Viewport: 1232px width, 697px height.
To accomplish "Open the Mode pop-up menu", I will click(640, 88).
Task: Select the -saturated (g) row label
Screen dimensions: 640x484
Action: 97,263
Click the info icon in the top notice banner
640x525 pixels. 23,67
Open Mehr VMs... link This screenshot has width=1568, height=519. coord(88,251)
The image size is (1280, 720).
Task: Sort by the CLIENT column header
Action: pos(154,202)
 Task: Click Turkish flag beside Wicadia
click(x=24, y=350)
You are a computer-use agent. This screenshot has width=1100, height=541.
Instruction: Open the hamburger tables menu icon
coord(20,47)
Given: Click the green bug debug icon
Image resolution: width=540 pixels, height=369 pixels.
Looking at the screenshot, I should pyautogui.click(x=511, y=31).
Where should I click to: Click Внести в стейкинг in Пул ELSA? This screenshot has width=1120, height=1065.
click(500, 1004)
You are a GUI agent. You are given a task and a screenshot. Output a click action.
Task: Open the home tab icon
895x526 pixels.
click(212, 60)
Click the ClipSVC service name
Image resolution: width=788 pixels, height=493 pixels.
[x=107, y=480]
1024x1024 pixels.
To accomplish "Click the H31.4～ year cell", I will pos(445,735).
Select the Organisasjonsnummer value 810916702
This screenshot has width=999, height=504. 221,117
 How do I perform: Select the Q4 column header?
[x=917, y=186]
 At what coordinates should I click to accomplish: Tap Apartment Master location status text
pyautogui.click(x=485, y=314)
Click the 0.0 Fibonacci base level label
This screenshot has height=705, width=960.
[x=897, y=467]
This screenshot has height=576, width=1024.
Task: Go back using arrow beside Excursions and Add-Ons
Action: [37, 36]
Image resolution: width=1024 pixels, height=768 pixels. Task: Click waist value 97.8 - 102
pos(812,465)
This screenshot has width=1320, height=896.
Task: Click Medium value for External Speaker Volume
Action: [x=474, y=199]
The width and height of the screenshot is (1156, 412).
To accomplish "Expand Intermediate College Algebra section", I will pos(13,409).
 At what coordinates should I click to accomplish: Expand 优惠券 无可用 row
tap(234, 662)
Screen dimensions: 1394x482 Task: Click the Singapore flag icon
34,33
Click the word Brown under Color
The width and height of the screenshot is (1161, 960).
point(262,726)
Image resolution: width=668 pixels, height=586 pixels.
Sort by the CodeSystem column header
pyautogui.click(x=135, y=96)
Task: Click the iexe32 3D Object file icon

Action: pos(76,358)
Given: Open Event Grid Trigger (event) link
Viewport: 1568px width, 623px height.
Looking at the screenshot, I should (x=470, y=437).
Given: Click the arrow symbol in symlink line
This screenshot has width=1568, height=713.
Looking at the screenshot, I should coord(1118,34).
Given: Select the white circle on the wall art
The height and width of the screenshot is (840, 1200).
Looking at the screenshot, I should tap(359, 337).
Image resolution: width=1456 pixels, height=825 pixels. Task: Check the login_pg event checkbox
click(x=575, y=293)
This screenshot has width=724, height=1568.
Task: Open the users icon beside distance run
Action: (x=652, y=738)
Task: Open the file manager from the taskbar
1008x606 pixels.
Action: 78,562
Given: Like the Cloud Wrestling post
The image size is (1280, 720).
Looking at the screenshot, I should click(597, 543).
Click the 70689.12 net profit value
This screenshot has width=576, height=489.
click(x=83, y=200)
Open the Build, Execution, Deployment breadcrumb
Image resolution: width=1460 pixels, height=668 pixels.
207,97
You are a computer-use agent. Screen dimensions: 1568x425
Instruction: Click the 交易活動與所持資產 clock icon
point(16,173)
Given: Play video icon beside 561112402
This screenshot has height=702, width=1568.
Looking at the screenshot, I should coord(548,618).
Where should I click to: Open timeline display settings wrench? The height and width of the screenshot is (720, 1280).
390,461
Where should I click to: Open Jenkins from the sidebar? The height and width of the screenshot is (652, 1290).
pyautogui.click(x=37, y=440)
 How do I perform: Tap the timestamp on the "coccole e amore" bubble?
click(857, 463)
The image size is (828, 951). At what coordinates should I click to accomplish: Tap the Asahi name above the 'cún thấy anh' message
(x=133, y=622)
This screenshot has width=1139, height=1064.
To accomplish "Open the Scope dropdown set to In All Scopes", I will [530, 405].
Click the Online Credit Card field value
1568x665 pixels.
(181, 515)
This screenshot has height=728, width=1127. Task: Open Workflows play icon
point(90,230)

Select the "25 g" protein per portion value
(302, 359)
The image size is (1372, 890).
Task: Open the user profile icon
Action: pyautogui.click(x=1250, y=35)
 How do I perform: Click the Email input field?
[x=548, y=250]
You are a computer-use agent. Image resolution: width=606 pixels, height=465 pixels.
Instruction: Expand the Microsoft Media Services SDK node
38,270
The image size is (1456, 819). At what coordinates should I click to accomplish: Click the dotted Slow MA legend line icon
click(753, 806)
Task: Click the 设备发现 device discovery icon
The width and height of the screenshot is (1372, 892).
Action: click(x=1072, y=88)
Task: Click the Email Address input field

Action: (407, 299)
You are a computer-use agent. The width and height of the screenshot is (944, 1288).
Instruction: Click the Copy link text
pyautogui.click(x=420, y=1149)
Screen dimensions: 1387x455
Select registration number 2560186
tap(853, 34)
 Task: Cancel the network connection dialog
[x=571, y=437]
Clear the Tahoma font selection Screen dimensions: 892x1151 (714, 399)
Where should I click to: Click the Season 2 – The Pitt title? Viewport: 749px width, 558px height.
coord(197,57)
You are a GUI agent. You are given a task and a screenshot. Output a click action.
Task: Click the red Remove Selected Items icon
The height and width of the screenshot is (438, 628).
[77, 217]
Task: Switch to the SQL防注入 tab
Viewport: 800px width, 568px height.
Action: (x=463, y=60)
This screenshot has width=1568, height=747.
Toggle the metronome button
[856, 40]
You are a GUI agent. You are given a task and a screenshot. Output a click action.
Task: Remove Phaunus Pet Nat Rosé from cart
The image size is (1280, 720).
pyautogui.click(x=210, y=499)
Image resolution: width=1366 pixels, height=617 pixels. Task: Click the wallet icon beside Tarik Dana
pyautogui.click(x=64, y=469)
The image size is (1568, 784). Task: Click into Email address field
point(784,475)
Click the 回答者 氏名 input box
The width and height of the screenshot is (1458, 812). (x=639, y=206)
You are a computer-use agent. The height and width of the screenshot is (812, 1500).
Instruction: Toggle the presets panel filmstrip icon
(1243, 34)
──────────
How to complete this task ::
Using the entries, return every line where the word "agent" can be found.

Output ::
You are a computer-use agent. This screenshot has width=1100, height=541.
You are a GUI agent. You are given a task and a screenshot. Output a click action.
You are a computer-use agent. Screen dimensions: 1568x425
You are a computer-use agent. Image resolution: width=606 pixels, height=465 pixels.
You are a computer-use agent. The width and height of the screenshot is (944, 1288).
You are a GUI agent. You are given a task and a screenshot. Output a click action.
You are a GUI agent. You are given a task and a screenshot. Output a click action.
You are a computer-use agent. The height and width of the screenshot is (812, 1500).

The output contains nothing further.